> Directions:
In the data below, find every line with the string "will" and pull it out.

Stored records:
*** Begin section ***

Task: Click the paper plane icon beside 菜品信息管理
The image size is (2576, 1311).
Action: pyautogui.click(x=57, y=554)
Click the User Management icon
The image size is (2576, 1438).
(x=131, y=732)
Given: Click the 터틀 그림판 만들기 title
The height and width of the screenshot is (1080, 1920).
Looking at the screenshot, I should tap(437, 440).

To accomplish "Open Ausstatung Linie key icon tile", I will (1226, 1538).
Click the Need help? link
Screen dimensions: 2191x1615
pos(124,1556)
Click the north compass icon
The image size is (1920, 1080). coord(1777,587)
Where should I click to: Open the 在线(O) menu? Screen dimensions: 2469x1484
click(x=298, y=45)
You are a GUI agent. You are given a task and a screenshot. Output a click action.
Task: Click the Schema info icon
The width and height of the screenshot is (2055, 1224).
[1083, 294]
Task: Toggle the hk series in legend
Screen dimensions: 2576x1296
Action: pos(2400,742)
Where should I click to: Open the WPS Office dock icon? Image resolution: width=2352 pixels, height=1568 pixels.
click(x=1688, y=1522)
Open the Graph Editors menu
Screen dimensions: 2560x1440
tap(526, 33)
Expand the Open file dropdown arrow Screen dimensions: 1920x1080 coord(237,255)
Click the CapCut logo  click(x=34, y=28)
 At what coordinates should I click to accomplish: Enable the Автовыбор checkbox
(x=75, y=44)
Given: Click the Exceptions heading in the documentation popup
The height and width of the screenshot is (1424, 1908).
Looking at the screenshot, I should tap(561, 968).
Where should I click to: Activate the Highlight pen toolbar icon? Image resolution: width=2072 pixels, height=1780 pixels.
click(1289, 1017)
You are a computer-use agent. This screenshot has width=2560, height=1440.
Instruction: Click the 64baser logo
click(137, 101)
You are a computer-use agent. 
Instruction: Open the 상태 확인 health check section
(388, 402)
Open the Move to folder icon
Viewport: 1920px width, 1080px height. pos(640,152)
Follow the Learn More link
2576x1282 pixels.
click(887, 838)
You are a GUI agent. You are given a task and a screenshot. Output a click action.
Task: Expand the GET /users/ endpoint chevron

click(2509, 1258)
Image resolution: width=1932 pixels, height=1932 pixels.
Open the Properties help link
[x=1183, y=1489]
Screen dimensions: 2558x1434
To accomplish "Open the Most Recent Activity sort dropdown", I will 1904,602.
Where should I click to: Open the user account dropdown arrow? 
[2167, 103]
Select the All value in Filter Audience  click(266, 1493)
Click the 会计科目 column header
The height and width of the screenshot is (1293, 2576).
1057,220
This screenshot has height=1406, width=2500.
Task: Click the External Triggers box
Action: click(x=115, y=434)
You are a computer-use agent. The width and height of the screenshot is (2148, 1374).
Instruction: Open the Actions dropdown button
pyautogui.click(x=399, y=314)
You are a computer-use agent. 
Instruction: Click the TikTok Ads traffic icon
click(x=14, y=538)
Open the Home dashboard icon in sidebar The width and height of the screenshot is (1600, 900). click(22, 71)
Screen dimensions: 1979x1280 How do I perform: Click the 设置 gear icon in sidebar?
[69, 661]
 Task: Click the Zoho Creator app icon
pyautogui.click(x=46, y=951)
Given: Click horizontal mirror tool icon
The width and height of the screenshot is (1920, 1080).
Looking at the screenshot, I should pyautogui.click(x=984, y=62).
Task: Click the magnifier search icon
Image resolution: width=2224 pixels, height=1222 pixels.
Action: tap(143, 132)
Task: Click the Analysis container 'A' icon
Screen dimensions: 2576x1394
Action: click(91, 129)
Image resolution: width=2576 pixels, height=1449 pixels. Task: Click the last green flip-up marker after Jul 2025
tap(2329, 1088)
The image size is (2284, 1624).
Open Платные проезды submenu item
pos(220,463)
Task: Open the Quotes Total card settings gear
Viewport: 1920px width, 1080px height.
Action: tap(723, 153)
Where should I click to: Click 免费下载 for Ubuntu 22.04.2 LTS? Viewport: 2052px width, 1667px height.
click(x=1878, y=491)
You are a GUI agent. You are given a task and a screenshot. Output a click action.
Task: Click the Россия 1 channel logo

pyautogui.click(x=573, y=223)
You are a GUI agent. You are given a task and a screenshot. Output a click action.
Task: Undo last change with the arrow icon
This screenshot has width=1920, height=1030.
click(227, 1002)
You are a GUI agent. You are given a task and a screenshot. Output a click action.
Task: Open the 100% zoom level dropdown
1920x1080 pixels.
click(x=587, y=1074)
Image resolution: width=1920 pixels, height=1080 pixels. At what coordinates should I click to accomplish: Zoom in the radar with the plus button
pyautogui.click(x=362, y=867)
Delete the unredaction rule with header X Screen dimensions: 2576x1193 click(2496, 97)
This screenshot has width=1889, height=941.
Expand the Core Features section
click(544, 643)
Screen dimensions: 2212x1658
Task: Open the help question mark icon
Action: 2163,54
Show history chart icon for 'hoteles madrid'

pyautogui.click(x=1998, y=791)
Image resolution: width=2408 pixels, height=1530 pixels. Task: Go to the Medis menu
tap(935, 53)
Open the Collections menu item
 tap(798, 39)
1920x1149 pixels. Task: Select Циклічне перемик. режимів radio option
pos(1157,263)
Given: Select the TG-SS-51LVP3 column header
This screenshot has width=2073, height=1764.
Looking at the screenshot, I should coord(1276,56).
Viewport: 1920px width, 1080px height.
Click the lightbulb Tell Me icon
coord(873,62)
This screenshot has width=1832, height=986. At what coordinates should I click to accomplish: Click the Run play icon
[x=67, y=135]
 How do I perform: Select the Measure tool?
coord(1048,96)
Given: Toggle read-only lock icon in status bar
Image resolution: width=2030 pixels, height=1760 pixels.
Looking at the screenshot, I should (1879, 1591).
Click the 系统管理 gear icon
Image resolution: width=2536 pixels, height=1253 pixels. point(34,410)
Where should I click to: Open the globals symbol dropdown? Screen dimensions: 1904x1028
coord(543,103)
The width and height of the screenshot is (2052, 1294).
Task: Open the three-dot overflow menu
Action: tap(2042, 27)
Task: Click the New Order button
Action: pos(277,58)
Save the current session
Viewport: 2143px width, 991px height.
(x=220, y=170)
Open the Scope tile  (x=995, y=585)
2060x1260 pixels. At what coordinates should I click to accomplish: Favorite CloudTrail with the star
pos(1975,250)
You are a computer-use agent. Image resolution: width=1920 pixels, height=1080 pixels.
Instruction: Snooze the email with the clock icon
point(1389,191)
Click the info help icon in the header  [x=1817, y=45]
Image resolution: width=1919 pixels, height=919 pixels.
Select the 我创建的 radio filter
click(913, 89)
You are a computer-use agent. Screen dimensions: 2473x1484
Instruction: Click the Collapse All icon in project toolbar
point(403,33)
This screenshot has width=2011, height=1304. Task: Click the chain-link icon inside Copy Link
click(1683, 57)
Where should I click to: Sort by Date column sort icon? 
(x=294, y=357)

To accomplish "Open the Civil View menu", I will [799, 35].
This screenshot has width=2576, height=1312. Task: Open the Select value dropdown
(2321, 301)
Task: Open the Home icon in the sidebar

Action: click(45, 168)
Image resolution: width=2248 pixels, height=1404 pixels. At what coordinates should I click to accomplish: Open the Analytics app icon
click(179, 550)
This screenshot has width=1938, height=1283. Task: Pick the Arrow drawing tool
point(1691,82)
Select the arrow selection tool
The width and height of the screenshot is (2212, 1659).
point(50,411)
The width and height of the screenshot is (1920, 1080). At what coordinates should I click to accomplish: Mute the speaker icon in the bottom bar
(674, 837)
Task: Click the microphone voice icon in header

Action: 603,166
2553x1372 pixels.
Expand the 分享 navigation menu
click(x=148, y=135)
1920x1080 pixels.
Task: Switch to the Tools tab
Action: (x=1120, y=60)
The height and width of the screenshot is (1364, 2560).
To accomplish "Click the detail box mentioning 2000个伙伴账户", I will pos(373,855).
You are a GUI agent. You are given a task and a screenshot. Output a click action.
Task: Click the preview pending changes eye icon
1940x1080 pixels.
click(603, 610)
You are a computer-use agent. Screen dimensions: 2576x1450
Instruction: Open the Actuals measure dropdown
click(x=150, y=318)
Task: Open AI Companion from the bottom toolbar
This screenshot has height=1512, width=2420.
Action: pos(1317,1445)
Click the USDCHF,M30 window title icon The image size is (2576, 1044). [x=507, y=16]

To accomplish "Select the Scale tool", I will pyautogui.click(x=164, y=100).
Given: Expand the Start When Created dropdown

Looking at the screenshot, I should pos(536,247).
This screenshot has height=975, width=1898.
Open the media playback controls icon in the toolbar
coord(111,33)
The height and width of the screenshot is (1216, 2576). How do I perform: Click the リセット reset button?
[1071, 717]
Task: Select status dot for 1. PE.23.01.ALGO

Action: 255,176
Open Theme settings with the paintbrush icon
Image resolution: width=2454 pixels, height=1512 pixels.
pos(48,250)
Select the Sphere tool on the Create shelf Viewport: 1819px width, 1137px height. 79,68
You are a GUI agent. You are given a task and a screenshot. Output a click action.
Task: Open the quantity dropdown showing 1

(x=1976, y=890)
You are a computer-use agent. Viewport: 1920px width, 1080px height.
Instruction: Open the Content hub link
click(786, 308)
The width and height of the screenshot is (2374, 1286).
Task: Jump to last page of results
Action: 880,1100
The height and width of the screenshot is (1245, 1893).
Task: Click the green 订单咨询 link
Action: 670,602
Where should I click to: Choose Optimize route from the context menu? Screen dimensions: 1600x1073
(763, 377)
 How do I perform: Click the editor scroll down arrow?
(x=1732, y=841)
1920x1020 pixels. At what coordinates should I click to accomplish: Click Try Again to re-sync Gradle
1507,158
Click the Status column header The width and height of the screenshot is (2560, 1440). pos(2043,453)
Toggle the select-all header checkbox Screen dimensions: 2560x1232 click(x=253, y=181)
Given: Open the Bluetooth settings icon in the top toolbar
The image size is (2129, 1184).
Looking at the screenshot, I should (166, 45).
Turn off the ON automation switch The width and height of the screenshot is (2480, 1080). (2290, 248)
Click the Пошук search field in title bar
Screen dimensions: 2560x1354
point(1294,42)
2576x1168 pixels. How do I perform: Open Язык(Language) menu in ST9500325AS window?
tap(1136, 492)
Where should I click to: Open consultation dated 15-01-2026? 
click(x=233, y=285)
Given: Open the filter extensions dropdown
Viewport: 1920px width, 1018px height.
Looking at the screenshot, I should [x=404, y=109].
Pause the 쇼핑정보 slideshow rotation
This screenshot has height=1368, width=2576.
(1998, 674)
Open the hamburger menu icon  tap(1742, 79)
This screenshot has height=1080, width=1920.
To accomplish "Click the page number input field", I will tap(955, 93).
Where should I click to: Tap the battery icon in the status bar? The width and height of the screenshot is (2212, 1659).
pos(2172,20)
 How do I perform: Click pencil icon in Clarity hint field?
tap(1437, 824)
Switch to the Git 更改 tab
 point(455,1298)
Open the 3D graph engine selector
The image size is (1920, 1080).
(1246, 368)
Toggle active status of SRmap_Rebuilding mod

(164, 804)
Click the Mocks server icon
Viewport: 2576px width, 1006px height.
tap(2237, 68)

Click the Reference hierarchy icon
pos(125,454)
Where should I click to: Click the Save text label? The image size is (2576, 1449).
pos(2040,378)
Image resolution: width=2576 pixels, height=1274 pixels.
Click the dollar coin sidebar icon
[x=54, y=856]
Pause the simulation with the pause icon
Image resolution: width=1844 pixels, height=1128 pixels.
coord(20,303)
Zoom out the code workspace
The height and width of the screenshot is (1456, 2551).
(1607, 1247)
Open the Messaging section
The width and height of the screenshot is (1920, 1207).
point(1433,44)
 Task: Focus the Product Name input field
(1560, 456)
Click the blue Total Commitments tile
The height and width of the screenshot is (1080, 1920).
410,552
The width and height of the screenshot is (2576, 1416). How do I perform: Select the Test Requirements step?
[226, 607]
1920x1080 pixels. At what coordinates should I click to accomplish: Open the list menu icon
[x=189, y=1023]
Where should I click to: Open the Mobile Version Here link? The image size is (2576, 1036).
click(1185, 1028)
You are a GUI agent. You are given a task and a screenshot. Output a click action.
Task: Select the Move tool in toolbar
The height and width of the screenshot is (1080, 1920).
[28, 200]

*** End section ***

> Solution for this problem:
To accomplish "Open Ausstatung Linie key icon tile", I will (1226, 1538).
To accomplish "Open the Most Recent Activity sort dropdown", I will 1904,602.
To accomplish "Open the Civil View menu", I will [799, 35].
To accomplish "Click the detail box mentioning 2000个伙伴账户", I will pos(373,855).
To accomplish "Select the Scale tool", I will pyautogui.click(x=164, y=100).
To accomplish "Click the page number input field", I will tap(955, 93).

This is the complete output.